Abstract :
[fr] Produit syncrétique et protéiforme d’une très longue histoire, la physiognomonie remonte au moins au Pseudo-Aristote (IVe-IIIe siècle av. J.-C.). Très tôt, l’essentiel est déjà posé : il s’agit de considérer les manifestations physiques de l’âme. À la faveur des XVIe et XVIIe siècles, cette étude se précise avec l’association de telle détermination somatique à telle spécificité de caractère, fondant l’explication des moeurs des hommes par des traits corporels considérés comme autant de signes à interpréter. Une distinction vient ensuite faire le départ entre les caractéristiques fixes du corps et du caractère, et leurs aspects mutables.

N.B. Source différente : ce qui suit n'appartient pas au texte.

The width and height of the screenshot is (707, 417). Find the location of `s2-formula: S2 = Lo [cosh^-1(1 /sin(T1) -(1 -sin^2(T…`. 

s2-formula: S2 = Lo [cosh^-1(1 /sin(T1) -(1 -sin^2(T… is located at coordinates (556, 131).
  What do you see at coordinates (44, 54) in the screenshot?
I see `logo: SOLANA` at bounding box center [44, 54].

À la fin du XVIIIe siècle, sous l’influence du sensualisme et après l’étude des passions qui avait occupé le siècle classique, cette distinction fonde la séparation entre une physiognomonie au sens restreint et une pathognomonie consacrée à l’étude des signes physiques traduisant le caractère en mouvement et les signes fugitifs de l’expression humaine.
La suite de cette histoire, au XIXe siècle, fait l’objet du présent numéro d’Études françaises, qui remet en perspective les formes et les influences de la physiognomonie à ce moment stratégique de son développement. Le bouleversement des hiérarchies socio-culturelles et l’industrialisation des objets socialement distinctifs (vêtements, bijoux, cannes, ombrelles, etc.) ont certainement contribué à accentuer l’intérêt pour la physiognomonie en rendant indispensable la maîtrise d’un certain savoir social. Mais l’engouement qu’elle suscite se caractérise surtout, à ce moment, par la création de foyers institutionnels spécifiques qui la dotent d’un ancrage dans des associations scientifiques, des cercles intellectuels et des organes de presse. Il s’agira donc, indissociablement, de comprendre les raisons d’un succès et d’examiner les reconfigurations d’un héritage.